A process of community development, however, needs to reach beyond the level of activity and concern itself with those modes of expression and patterns of thought and behaviour that are to characterize a humanity which has come of age. In short, it must enter into the realm of culture. Viewed in this light, social action can become an occasion to raise collective consciousness of such vital principles as oneness, justice, and the equality of women and men; to promote an environment distinguished by traits such as truthfulness, equity, trustworthiness, and generosity; to enhance the ability of a community to resist the influence of destructive social forces; to demonstrate the value of cooperation as an organizing principle for activity; to fortify collective volition; and to infuse practice with insight from the teachings. For, in the final analysis, many of the questions most central to the emergence of a prosperous global civilization are to be addressed at the level of culture. (III iii §4)
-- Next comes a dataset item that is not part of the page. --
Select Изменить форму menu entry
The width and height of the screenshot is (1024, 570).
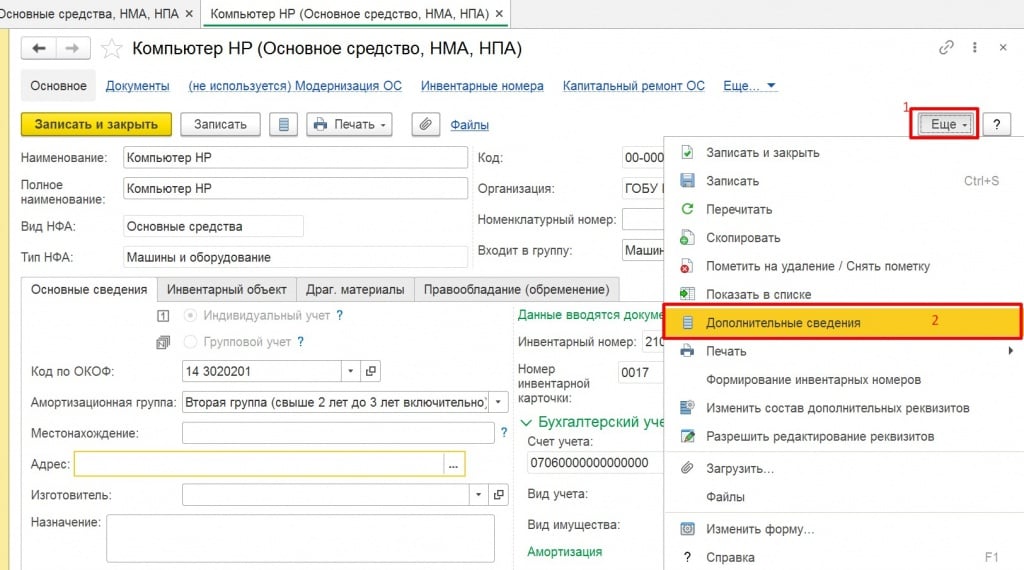[x=760, y=529]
(iv) Degrees of complexity

...a few words should be added here about the appearance of such [Bahá’í-inspired] organizations worldwide. Whether in the practice of their professions, in the discharge of occupational responsibilities, or in dealings of other kinds, all Bahá’ís derive inspiration from the teachings and principles of the Faith and endeavour to reflect their high standards in day-to-day interactions. Further, given the nature of the field of development, a number of Bahá’ís will choose to associate themselves with one or another national or international agency working for the good of humankind and will, to the extent possible, bring Bahá’í teachings to bear on their operations. In this sense their efforts are inspired by the Faith. (III iv §5)

(v) Flow of resources

The practice of dividing the world into dichotomous groups of “the developed” and “the underdeveloped”, of “the advanced” and “the backward”, is foreign to Bahá’í efforts in the field of development—indeed, to all Bahá’í endeavours. (III v §2)

Yet, irrespective of their sources, in no way do such funds set the agenda for development efforts in the communities that accept assistance. The relationship of dependence so prevalent in the world today, whereby certain regions are beholden to others for access to resources, is unacceptable. (III v §4)

“Social change”, the Universal House of Justice made clear..., “is not a project that one group of people carries out for the benefit of another”, and in general Bahá’ís from one area do not establish development projects for others. (III v §5)

...the idea of an expert from outside being allowed to impose his or her professional aspirations on the local population is thus avoided. (III v §6)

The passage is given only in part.